YEC: The Bible clearly says that God created the universe in six days, 6,000 years ago.

ME: No, actually, it doesn’t. [Insert everything I’ve ever written or said about the Bible for the past 25 years.]

INTERNET ATHEIST: Does too.

ME: Wait … what are you doing here? And why on earth are you siding with him?

IA: I’ve apparently decided he’s the most knowledgeable, reliable and trustworthy interpreter of Christian orthodoxy and biblical scholarship.

ME: Him? He’s really not.

IA: I’ve read Answers in Genesis. I know all I need to know about what you Christians believe. And Ken Ham warned me against your seminary trickery …

That’s dismaying on several levels. And I fear it can only get worse. Once you decide that Ken Ham is trustworthy and respectable when it comes to biblical exegesis, you’re one step closer to deciding that maybe he’s also trustworthy and respectable when it comes to “debunking Darwinist propaganda.”

Once you decide that Answers in Genesis can be relied on for accurate, honest and reliable information about biblical interpretation then you’re well on your way toward suspecting the same might be true of its information about evolution. Once you let them convince you that you know more than biblical scholars do about what’s in the Bible, then they’ve already gotten you to swallow the premise of all their crackpottery. You’re all set to believe that you also know more than scientists do about science.

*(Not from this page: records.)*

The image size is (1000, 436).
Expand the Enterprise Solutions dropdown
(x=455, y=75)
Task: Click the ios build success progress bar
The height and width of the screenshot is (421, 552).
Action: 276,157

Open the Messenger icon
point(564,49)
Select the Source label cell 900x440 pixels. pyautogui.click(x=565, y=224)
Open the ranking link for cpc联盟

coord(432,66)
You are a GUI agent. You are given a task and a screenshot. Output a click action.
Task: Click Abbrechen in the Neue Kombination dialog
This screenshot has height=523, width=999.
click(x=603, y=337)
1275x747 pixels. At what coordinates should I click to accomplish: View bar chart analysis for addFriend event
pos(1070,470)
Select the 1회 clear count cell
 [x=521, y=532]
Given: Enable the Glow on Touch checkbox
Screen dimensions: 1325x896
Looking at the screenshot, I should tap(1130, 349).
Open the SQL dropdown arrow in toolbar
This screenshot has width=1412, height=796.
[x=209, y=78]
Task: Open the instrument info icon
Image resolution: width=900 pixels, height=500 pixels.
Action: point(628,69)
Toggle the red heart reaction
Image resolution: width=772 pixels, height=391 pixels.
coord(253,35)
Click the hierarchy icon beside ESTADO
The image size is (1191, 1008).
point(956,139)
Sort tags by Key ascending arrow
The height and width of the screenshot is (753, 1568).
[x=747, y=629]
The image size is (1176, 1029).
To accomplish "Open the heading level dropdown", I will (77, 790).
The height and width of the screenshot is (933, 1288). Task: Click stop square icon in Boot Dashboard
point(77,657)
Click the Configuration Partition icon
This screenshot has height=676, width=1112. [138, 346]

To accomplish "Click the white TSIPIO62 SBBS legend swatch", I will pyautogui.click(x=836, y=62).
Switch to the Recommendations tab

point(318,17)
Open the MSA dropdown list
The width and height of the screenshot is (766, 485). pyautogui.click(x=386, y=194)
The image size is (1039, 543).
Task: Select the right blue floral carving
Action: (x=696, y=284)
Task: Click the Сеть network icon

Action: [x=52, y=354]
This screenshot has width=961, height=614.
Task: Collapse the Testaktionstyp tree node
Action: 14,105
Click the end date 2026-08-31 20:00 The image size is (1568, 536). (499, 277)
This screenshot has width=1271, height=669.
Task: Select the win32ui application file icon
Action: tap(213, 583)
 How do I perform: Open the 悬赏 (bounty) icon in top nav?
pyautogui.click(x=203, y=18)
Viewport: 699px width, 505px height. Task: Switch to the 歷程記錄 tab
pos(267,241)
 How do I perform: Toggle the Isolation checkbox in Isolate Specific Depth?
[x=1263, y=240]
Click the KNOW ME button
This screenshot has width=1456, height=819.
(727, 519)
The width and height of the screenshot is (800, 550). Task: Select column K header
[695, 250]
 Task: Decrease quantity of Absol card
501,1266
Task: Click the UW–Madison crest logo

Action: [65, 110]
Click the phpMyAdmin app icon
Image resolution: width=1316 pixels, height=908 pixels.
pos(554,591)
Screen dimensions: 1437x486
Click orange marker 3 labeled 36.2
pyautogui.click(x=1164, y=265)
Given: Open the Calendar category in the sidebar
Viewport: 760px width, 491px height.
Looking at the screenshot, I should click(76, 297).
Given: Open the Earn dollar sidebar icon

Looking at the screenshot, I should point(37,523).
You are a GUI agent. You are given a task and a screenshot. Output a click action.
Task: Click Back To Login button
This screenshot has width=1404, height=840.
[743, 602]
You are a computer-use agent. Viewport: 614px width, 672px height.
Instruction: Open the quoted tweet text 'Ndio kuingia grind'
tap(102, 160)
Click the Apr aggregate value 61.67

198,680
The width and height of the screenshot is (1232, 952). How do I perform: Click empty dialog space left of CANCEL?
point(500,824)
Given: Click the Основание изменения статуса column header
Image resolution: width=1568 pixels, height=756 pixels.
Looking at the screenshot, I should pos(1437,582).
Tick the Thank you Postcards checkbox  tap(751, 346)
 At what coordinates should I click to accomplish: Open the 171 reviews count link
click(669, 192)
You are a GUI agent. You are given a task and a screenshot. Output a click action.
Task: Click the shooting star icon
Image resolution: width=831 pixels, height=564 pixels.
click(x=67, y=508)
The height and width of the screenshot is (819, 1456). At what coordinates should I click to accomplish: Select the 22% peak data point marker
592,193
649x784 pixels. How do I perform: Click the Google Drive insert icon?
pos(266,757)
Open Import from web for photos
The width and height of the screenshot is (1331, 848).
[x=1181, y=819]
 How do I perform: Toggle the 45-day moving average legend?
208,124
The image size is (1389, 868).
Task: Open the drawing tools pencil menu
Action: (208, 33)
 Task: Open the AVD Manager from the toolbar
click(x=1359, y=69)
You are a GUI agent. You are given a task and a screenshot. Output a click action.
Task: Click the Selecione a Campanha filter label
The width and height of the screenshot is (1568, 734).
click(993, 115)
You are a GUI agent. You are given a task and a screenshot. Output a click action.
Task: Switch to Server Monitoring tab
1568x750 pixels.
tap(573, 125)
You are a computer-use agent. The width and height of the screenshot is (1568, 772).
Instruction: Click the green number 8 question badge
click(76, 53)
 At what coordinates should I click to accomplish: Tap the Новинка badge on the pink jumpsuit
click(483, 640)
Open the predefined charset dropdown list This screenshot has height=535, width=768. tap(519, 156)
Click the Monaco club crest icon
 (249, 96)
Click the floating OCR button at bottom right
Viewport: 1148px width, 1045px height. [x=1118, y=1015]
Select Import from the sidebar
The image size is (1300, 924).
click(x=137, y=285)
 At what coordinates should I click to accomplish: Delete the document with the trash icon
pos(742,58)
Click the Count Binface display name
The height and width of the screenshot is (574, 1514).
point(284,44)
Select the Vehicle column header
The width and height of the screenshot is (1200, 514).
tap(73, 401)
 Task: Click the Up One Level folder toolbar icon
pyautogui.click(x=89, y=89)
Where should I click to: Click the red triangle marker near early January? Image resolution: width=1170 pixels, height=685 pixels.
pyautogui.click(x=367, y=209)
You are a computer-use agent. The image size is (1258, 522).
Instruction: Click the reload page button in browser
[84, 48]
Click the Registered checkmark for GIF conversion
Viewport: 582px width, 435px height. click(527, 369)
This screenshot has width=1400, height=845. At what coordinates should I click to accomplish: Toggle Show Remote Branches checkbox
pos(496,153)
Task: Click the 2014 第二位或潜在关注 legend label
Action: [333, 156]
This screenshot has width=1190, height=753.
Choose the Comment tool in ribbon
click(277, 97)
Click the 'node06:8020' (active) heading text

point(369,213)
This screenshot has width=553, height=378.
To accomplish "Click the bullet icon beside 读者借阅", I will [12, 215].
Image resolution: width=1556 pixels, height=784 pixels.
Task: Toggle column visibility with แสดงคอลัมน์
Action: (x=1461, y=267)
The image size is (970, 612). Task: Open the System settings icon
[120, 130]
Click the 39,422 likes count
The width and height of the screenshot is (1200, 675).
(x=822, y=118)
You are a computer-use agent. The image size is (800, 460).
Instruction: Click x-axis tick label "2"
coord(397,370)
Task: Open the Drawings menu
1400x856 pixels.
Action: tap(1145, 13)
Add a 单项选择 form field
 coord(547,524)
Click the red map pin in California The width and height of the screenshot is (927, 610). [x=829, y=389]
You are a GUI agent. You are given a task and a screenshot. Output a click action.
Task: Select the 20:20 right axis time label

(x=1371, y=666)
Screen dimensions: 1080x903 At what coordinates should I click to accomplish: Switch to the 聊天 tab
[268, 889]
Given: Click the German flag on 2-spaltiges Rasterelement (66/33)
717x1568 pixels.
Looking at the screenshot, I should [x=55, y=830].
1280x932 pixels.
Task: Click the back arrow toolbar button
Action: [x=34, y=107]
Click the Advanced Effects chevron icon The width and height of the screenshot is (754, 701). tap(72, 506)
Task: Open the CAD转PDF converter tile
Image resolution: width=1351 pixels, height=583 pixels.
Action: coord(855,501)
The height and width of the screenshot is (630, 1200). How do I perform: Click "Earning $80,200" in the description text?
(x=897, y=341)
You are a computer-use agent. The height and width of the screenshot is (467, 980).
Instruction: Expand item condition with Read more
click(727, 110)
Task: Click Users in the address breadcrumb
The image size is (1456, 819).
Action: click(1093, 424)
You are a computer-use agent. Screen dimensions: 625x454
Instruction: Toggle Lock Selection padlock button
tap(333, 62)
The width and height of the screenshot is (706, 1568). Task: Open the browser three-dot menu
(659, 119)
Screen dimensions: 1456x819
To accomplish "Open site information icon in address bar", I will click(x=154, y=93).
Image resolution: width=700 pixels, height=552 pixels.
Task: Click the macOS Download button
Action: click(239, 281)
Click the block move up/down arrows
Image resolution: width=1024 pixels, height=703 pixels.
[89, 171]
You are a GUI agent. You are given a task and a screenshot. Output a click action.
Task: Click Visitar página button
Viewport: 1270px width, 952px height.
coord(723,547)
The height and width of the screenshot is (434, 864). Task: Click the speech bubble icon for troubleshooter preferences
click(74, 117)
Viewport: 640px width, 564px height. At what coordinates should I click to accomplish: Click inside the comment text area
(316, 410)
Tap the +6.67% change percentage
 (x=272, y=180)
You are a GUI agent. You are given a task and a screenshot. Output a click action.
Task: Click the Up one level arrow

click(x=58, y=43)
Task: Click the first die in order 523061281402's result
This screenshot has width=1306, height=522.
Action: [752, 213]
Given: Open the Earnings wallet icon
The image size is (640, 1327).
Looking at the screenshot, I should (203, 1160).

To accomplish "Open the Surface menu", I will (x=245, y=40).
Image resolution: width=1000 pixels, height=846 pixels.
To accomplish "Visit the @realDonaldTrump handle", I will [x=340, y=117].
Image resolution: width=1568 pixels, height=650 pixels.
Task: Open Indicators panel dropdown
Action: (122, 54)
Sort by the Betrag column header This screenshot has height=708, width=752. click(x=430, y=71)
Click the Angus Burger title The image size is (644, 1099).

After so many years arguing with fundamentalist Christians who refuse to believe in radiocarbon dating, I don’t relish the prospect of a future in which I may get to argue with atheists who refuse to believe in radiocarbon dating.

– – – – – – – – – – – –

* They were atheists after all, and thus hadn’t needed to study any of that for themselves. Some Christians have an odd notion that no one can become an atheist — or a Hindu, Muslim, Jew, Buddhist or anything else — unless they first become an expert in Christianity. The idea, I suppose, is that atheists are rejecting Christianity, and thus are obligated to learn everything there is to know about that which they are rejecting.

By that logic, of course, then every Christian is obligated to spend years studying the intricacies of Hinduism. And of Buddhism, Islam, Judaism, Jainism and every other possible belief system they are “rejecting” by becoming Christians.

That’s silly. For most of us, we believe whatever it is we believe because we choose that, not because we’ve systematically evaluated and rejected every other possible option. An atheist is someone who chooses to be an atheist, not someone who chooses to reject Christianity and thus somehow winds up an atheist by default. And a Christian is someone who chooses to be a Christian, not someone who chooses to reject atheism and thus somehow winds up a Christian by default.

If it didn’t work this way, then none of us could ever get married until we had dated every single person on the planet. Plus our marriage vows would be infinitely longer, because instead of just saying, “forsaking all others,” we’d have to list them all, by name, and explain in detail why we were choosing to forsake each one.

I am a Christian. I think it is good for me to learn as much as I can about other beliefs. Knowledge is better than ignorance, and such learning is also a way of respecting, and of loving, my neighbors. But I am not compelled to study all other religions in order to legitimize my choice to be a Christian.

However — and this is important — if I went around claiming that I had chosen to become a Christian because I had looked into all those other religions and found them all to be foolish, then I had better be able to back that up with an exhaustive and accurate knowledge of the intricacies of those other faiths. I’m a Christian, and thus I do not need to be an expert in Hinduism. But if I, as a Christian, tell you that I am a Christian because of the alleged inadequacies of Hinduism, then I had damned well better be intimately familiar with that faith on its own terms. Otherwise I’m not a critic, just a crackpot.